The synergistic therapeutic benefit in the combined use of pro-inflammatory immunocytokines and cytotoxic drugs may depend on several parameters, including the administration schedule, the modulation of antibody uptake at the tumour site, the selective damage to the endothelium and the activation or repression of specific immune cell subtypes (Moschetta et al, 2012). Previous experiments with L19-TNF have shown that the TNF-based immune response is primarly mediated by CD8+ T cells and NK cells (Balza et al, 2006). Innovative methodologies, such as high-throughput tetramer technology (Kita et al, 2003) and HLA–peptidome analysis (Bassani-Sternberg et al, 2010) may help identify the targets of a polyclonal T-cell response.

Murine sarcomas treated with F8–TNF turned black after treatment. This is reminiscent of scab formation and tumour eradication, previously observed by our group for the antibody-based targeted delivery of truncated tissue factor (Nilsson et al, 2001) or photosensitizers (Palumbo et al, 2011) to oncofetal fibronectin in the tumour sub-endothelial extracellular matrix. These findings are in line with the ability of TNF to induce potent intravascular coagulation of tumour blood vessels, previously reported for the use of recombinant TNF in isolated limb perfusion procedures (Olieman et al, 1997).

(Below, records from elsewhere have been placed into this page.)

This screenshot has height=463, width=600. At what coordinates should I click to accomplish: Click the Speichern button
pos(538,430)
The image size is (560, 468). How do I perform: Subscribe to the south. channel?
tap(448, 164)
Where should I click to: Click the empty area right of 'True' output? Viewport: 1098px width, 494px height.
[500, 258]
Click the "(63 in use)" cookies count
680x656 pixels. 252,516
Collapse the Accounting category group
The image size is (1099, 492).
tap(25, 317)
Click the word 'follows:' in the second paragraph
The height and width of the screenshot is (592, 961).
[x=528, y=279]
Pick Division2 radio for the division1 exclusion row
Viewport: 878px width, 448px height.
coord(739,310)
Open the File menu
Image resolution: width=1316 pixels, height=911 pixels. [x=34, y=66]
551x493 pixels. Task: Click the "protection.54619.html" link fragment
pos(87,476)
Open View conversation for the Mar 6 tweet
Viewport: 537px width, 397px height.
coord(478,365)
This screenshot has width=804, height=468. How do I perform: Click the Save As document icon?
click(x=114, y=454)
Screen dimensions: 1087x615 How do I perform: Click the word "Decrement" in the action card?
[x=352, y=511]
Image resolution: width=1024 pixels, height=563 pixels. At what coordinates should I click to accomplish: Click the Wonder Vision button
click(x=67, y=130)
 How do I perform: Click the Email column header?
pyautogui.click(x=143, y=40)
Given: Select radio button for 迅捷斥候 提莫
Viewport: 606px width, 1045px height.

The results presented in this study reinforce the use of TNF for cancer therapy and provide a rationale for the clinical evaluation of targeted TNF in combination with doxorubicin in the treatment of patients with soft-tissue sarcoma. While both EDA and EDB domain of fibronectin could be considered as targets for the pharmacodelivery of TNF, our immediate clinical plans feature the use of L19-TNF as therapeutic agent, as the product has already completed Phase I monotherapy studies (Spitaleri et al, 2013), and as the tumour-targeting performance of the L19 antibody has been studied in >200 patients with cancer (Santimaria et al, 2003; Sauer et al, 2009; Tijink et al, 2009; Erba et al, 2012). The selective uptake of SIP(L19) in sarcoma lesions, as presented in this paper, has led to the beginning of a Phase Ib/II clinical trial, featuring the administration of escalating doses of L19-TNF in combination with 75 mg m−2 doxorubicin (once every 3 weeks; EUDRA-CT 2012-000950-75).